Kemerdekaan bangsa ini jelas adalah permainan dari segelintir orang, dan memang mustahil negara ini dibangun atas kesepakatan seluruh rakyat—tidak ada gedung yang muat menampung seluruh rakyat negara ini untuk menggelar rapat bersama. Namun, "sikap" selanjutnya setelah "pernyataan sikap yang mengatasnamakan mereka yang belum tentu setuju" justru adalah yang terpenting. Karena kemerdekaan adalah proses, begitupun juga dengan negara. Negara bukan seperti orok yang lahir karena embrio telah matang dan siap menjadi makhluk hidup. Negara adalah sebuah istana pasir yang dibangun bersama-sama: jika ada yang berniat untuk menghancurkan istana pasir tersebut, maka hancurlah istana pasir tersebut.
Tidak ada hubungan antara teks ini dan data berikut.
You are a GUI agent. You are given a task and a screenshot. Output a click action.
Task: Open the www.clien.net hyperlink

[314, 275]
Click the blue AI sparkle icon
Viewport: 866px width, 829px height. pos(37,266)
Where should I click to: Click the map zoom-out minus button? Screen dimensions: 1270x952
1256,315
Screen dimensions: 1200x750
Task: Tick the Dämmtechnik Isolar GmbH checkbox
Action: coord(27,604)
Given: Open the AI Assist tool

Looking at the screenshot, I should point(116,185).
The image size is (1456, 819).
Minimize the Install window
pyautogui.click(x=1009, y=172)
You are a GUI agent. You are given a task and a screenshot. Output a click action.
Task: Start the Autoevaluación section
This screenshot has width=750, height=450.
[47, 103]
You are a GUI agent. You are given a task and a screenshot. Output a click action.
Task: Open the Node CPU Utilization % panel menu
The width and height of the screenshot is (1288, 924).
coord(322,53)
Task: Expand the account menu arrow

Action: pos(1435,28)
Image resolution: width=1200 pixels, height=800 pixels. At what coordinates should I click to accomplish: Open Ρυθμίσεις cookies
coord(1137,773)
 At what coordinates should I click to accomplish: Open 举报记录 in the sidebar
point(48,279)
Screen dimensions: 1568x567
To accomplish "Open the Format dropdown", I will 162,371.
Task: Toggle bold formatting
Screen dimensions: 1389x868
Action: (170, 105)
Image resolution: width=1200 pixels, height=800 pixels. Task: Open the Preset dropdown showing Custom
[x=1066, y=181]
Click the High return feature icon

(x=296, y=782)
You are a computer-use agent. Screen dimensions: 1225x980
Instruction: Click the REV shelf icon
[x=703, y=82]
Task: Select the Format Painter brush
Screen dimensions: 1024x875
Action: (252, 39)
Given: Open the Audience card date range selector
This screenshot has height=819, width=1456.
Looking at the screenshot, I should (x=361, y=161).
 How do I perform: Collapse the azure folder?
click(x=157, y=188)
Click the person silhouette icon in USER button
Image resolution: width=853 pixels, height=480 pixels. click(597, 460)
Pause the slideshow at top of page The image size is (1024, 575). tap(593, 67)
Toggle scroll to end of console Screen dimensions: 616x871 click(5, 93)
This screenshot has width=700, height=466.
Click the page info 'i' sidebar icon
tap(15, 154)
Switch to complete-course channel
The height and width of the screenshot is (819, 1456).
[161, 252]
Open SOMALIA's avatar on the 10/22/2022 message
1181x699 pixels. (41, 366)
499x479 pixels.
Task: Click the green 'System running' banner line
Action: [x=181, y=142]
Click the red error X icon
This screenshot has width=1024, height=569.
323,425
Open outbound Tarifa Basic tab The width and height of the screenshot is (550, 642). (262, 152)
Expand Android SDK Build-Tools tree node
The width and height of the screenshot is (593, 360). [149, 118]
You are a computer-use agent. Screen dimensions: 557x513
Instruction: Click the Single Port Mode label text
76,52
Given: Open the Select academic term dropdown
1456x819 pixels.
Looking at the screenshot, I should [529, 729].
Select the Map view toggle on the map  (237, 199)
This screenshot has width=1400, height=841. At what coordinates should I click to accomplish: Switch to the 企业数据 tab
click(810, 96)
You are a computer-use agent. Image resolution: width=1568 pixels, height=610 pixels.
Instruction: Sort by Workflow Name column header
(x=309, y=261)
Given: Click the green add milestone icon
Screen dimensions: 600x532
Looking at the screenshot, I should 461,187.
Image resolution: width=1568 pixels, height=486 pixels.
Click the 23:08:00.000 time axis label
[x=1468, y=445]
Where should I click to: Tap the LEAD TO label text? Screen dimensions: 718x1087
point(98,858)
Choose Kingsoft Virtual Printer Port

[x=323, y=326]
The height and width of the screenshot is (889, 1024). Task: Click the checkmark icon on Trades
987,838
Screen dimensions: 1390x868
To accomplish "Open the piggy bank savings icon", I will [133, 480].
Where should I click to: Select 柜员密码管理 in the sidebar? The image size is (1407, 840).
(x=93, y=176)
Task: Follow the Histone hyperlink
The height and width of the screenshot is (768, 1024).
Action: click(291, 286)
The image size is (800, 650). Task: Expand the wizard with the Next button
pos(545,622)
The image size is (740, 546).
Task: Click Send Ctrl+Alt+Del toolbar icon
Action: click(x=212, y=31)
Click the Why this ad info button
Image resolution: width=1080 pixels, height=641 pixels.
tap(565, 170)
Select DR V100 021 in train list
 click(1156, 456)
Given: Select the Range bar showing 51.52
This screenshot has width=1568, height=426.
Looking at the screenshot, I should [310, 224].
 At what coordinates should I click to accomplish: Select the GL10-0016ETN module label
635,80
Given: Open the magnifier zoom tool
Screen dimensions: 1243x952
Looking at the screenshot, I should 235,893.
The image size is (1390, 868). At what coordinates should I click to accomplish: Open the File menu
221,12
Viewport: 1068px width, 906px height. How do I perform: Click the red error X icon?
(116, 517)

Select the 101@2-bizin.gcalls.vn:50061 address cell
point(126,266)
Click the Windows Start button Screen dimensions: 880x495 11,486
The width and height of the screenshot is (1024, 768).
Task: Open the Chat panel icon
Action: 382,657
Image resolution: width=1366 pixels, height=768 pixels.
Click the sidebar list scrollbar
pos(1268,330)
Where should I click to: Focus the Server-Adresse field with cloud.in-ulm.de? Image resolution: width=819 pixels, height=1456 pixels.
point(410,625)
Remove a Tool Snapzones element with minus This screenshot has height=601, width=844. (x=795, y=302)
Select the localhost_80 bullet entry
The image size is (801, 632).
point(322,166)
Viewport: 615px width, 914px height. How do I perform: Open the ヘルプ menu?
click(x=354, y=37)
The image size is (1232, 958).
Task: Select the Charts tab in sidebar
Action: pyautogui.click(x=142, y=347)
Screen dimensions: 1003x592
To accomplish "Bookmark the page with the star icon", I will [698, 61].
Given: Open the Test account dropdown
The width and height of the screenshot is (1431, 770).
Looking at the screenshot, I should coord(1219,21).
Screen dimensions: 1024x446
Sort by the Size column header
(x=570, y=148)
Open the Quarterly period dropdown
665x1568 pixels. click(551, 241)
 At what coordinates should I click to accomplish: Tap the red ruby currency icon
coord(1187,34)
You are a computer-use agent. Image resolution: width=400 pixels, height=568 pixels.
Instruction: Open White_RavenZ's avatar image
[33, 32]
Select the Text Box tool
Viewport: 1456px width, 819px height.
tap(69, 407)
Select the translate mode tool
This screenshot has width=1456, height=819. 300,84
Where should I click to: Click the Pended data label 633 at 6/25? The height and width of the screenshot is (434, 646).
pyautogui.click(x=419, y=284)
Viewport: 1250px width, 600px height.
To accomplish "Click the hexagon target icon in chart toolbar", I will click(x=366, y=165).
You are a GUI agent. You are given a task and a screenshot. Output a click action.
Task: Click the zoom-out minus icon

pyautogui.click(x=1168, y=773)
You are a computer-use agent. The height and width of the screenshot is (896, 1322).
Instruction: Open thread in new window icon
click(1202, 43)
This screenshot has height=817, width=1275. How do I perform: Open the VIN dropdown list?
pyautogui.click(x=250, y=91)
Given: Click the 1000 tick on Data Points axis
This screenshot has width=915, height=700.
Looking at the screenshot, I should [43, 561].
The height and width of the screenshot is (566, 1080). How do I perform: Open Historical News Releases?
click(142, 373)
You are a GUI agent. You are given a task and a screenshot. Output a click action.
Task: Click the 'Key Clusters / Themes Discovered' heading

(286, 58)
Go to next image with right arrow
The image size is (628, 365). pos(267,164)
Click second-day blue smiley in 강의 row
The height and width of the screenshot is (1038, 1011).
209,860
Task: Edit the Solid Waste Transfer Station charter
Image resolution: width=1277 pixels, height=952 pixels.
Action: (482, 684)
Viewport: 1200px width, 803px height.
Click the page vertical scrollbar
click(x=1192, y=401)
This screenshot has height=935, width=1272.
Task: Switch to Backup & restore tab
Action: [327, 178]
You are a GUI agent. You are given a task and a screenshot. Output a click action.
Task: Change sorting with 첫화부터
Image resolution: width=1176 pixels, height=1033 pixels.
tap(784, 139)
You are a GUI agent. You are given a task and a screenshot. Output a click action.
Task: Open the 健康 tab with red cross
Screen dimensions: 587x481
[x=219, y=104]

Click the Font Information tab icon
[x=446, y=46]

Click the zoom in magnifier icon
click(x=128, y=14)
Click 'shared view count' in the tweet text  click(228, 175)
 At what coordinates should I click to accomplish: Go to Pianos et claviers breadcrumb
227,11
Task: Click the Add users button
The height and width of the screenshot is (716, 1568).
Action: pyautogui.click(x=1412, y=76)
Lalu 66 tahun telah dilalui negara ini. Melihat angka 66, rasanya cukup adil jika ada yang berpendapat bahwa negara ini tidak lagi berdiri karena proses yang prematur. Peristiwa demi peristiwa turut membangun jiwa besar republik. Begitu juga dengan pemikiran. Yang bermula dari pemikiran seorang, bisa berkembang jadi pemikiran satu negara. Tidak perlu pernyataan tertulis "Atas nama bangsa Indonesia". Legitimasi bisa terepresentasi melalui karakter, dan karakter bangsa tecermin melalui karakter rakyat-rakyatnya.
66 tahun sudah, dan bangsa ini masih terus tumbuh. Ditempa oleh setiap hantaman godam peristiwa dan pemikiran, menjadikannya semakin dewasa saat bangsa ini terpuruk maupun bangkit setelah memetik pelajaran. Dan dengan melihat angka 66, seharusnya cukup adil jika bangsa ini disebut tidak lagi dibentuk melalui proses yang prematur.
Kemerdekaan seharusnya bukan melulu soal teks proklamasi yang penuh dengan kesederhanaan sekaligus ketidakjelasan. Penentuan nasib negara kepada naskah yang isi intinya hanya terdiri dari dua paragraf bukan mengartikan bahwa negara ini dibangun asal-asalan. Proklamasi hanyalah momentum, dan kemerdekaan yang sesungguhnya seharusnya adalah proses setelahnya.
Terjebak atau tidak, semoga kita dengan sukarela siap bergabung dalam pernyataan "Atas nama bangsa Indonesia". Dengan demikian, bapak-bapak bangsa kita yang awalnya hanya bermain asumsi bisa membuktikan bahwa mereka benar: bangsa ini butuh merdeka.